Good cardio respiratory fitness has been associated with a reduced risk for clinical events of atherosclerotic vascular diseases. It is still unclear how this relates to a slower progression of the early atherosclerosis wall process.
Method: Using a dynamic model, we generated new parameters for describing the pathologic wall process in the carotid artery, based on an automatic layer detection system. In this study, we scrutinised the influence of two ultrasonographic parameters, IMT and roughness, by comparing two groups: a healthy inactive group (PIP) (PIP: 64.37 ± 5.10 years; N = 50) and a healthy lifelong physically active group (PA) (PA: 64.48 ± 3.45 years; N = 51).
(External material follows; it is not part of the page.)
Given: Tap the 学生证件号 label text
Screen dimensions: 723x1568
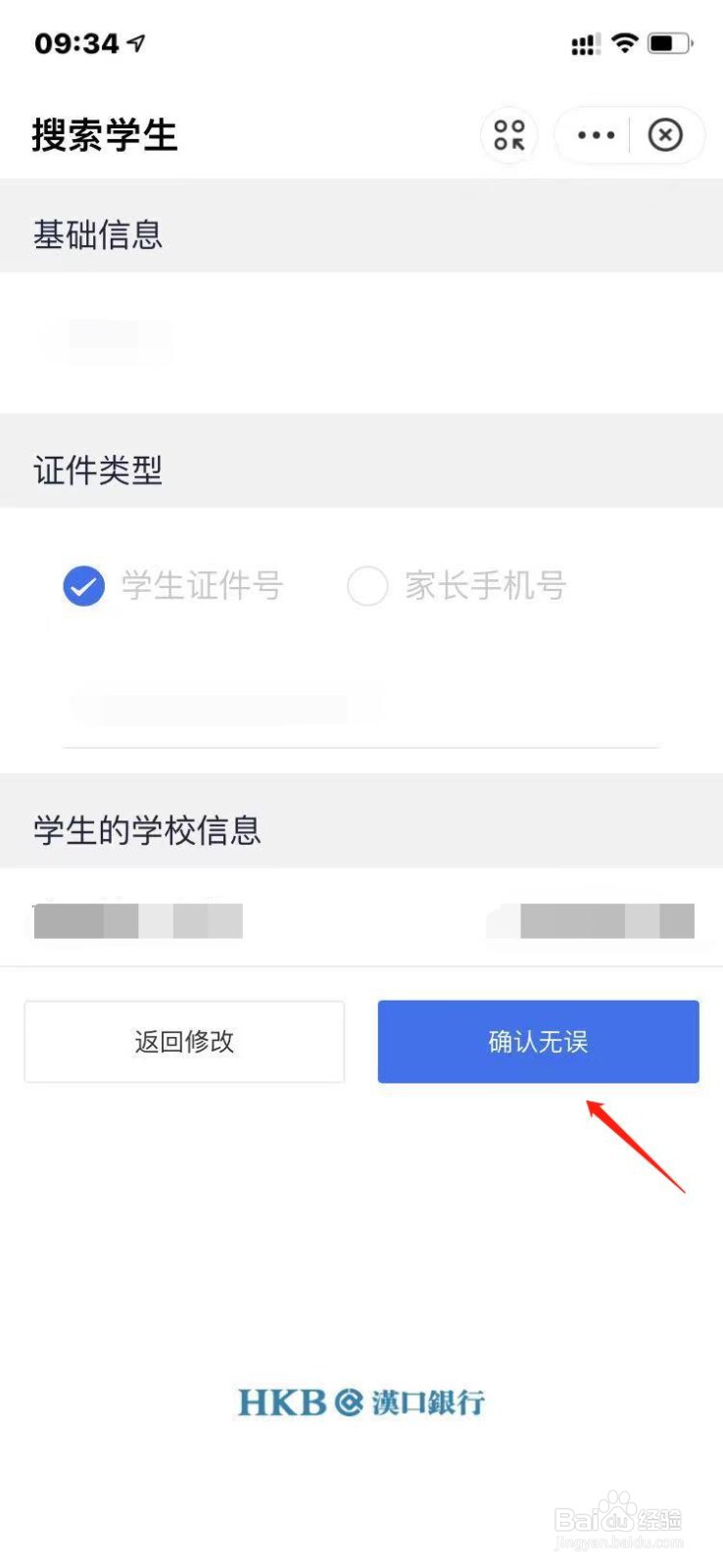Looking at the screenshot, I should click(203, 586).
All subjects underwent a blood test, spiroergometry, echocardiography and carotid ultrasound examination.
Results: There was a significant difference in the well known risk factors for cardiovascular disease (e.g. HDL, Triglyceride ) between groups. PIP compared to PA had a significantly higher roughness (PIP:0.073±0.015. PA: 0.065 ±0. 0156, p<0.01). No significantly higher IMT was found for PIP (PIP: 0.89±0.18 ,PA:0.90±0.22, p=0.63) compared to PA. In this cross-sectional study of middle-aged men, VO2 max was inversely associated with carotid atherosclerotic parameters.
Conclusion: In this study, good cardio respiratory fitness was associated with an increase of the proven risk factors and a reduction of atherosclerosis in the common carotid artery (CCA). Roughness seems to be significantly more sensitive than IMT for characterizing the changes of the arterial wall. We suggest measuring roughness in addition to IMT to gain additional information about the atherosclerotic wall.